You can start modelling the behaviour and verbally describing what you are doing so that your toddler is aware of your thought process.

As your toddler grows older and is able to follow instructions, you are able to teach them:

  1. When and how to call 9-1-1 in emergency situations. The instructions will vary if you have a landline or cell phone.
  2. To memorize your phone number and home address
  3. Where the first aid kit is located
  4. How to clean a scrape with clean water and apply a bandage
  5. How to treat a minor burn with cold running water

While teaching First Aid to your child, it is important to emphasize that notifying an adult is a part of the process. Although kids love to play “doctor”, teach your child that an important part of their role is to keep the adults (you as their parent or their caregiver) informed.

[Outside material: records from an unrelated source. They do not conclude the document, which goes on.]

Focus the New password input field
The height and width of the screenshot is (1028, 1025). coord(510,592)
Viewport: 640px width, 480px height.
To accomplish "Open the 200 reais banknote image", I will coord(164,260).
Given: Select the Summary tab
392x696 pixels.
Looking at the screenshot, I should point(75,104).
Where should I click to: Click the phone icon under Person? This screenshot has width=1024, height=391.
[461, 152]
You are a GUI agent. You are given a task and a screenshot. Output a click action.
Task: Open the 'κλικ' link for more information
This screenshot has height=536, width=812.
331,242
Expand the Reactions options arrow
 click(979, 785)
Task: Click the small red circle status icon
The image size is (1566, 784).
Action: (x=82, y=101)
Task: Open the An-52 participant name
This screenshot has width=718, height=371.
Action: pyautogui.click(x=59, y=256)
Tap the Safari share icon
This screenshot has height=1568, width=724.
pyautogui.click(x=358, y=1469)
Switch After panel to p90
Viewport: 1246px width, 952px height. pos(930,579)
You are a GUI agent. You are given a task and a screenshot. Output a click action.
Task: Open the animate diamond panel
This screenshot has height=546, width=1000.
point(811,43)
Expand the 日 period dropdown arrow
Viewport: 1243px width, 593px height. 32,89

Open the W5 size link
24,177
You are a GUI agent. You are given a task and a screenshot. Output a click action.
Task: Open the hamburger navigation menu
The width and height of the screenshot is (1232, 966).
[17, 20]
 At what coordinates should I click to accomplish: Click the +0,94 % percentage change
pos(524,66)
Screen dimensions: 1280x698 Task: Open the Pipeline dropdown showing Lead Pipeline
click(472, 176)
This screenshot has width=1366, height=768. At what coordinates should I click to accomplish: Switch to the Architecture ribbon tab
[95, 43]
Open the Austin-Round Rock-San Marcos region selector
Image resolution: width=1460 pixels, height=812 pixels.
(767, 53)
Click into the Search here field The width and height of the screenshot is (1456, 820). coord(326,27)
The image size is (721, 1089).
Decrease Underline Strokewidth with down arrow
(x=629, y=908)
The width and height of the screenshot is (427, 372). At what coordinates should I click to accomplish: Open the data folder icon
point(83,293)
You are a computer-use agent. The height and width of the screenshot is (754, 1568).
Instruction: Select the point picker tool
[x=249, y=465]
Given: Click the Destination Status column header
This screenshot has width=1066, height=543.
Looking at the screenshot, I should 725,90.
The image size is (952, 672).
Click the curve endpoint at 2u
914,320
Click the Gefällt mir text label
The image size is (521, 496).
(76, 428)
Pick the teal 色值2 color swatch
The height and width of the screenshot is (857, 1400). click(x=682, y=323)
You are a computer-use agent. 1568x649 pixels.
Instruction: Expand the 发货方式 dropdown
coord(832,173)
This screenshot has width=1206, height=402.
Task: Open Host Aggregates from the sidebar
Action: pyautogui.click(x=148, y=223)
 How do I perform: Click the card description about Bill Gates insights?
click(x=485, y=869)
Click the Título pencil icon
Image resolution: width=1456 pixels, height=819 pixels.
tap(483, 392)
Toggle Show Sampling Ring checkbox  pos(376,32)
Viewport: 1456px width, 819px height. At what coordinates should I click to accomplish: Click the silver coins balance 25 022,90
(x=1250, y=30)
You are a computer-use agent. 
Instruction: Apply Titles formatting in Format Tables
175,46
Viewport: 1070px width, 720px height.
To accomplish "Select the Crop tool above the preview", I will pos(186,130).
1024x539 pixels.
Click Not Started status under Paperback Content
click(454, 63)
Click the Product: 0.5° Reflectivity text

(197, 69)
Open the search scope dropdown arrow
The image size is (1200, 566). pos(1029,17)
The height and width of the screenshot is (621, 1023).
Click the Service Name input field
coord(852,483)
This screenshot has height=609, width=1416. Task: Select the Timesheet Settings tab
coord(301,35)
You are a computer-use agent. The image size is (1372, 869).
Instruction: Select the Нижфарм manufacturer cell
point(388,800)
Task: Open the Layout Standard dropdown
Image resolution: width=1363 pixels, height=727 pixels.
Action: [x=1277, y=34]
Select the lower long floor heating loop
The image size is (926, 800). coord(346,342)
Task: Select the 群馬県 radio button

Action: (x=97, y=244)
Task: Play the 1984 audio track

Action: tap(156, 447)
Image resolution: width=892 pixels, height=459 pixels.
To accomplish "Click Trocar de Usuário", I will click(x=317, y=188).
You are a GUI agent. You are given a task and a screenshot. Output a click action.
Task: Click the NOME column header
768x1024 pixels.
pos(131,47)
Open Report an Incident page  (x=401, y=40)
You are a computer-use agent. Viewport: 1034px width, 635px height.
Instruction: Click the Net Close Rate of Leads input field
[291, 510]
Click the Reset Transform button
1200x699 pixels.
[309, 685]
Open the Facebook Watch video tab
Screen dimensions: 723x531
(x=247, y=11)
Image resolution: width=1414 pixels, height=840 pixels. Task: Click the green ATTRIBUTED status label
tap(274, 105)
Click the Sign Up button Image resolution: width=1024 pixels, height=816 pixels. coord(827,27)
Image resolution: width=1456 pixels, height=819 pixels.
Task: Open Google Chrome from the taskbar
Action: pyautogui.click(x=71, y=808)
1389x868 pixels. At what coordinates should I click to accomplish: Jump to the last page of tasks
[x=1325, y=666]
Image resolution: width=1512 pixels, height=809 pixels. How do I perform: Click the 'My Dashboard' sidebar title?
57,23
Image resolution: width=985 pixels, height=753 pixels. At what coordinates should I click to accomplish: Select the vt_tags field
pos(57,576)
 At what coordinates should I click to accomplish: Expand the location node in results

When your kids get hurt, getting your kids involved in First Aid treatment can help them in different ways:

  1. Ease their anxiety
  2. Distract them from their pain
  3. They will feel more in control of the situation and will calm down more easily.
  4. Use this as a First Aid learning opportunity and they will have fun (and so will you)!

When YOU get hurt, if it is a small injury, consider including your kids to help with your First Aid treatment!

The skills learned in First Aid help kids build self-confidence and compassion for others by using real-life scenarios.